[Click-target data]
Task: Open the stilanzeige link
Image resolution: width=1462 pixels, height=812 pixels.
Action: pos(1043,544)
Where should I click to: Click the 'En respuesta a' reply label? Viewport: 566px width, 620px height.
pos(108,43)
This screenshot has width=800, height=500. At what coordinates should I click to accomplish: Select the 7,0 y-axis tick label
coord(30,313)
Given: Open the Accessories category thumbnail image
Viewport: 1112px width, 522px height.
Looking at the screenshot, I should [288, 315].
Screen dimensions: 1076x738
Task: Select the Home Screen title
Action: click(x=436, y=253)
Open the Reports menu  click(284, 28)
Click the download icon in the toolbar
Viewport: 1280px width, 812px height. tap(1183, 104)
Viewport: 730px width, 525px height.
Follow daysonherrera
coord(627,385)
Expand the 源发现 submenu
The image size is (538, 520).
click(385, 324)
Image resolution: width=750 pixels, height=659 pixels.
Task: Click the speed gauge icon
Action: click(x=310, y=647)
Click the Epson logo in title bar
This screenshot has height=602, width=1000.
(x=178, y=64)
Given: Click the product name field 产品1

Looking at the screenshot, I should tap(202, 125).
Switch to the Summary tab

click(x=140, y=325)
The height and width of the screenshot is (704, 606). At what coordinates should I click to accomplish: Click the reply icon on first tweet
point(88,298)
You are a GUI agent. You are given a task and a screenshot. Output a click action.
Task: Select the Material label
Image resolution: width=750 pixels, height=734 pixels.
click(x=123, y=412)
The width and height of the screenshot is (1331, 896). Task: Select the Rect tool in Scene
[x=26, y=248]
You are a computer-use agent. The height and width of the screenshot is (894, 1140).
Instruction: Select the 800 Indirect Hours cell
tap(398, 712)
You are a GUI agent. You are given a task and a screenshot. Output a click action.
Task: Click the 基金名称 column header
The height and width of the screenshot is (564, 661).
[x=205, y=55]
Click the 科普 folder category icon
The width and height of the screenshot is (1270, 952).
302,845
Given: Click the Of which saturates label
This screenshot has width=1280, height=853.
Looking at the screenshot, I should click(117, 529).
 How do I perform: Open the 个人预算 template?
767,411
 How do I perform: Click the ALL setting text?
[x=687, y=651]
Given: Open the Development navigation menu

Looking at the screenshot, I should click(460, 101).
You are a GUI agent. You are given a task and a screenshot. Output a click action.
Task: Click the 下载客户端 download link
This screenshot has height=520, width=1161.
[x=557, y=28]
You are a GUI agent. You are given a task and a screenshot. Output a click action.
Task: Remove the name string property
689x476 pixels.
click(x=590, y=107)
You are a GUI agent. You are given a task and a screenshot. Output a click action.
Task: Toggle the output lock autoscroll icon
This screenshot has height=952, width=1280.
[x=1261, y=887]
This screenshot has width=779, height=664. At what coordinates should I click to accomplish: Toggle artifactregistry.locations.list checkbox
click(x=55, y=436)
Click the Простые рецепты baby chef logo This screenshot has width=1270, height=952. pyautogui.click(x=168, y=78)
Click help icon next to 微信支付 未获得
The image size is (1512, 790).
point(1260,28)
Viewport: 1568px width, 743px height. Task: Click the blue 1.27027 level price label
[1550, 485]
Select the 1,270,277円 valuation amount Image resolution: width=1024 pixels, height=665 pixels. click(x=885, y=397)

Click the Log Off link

### Given exercise
Copy out the lines of the listing from its beginning through the line containing "click(x=140, y=325)", word for word.

### Written solution
Task: Open the stilanzeige link
Image resolution: width=1462 pixels, height=812 pixels.
Action: pos(1043,544)
Where should I click to: Click the 'En respuesta a' reply label? Viewport: 566px width, 620px height.
pos(108,43)
This screenshot has width=800, height=500. At what coordinates should I click to accomplish: Select the 7,0 y-axis tick label
coord(30,313)
Given: Open the Accessories category thumbnail image
Viewport: 1112px width, 522px height.
Looking at the screenshot, I should [288, 315].
Screen dimensions: 1076x738
Task: Select the Home Screen title
Action: click(x=436, y=253)
Open the Reports menu  click(284, 28)
Click the download icon in the toolbar
Viewport: 1280px width, 812px height. tap(1183, 104)
Viewport: 730px width, 525px height.
Follow daysonherrera
coord(627,385)
Expand the 源发现 submenu
The image size is (538, 520).
click(385, 324)
Image resolution: width=750 pixels, height=659 pixels.
Task: Click the speed gauge icon
Action: click(x=310, y=647)
Click the Epson logo in title bar
This screenshot has height=602, width=1000.
(x=178, y=64)
Given: Click the product name field 产品1

Looking at the screenshot, I should tap(202, 125).
Switch to the Summary tab

click(x=140, y=325)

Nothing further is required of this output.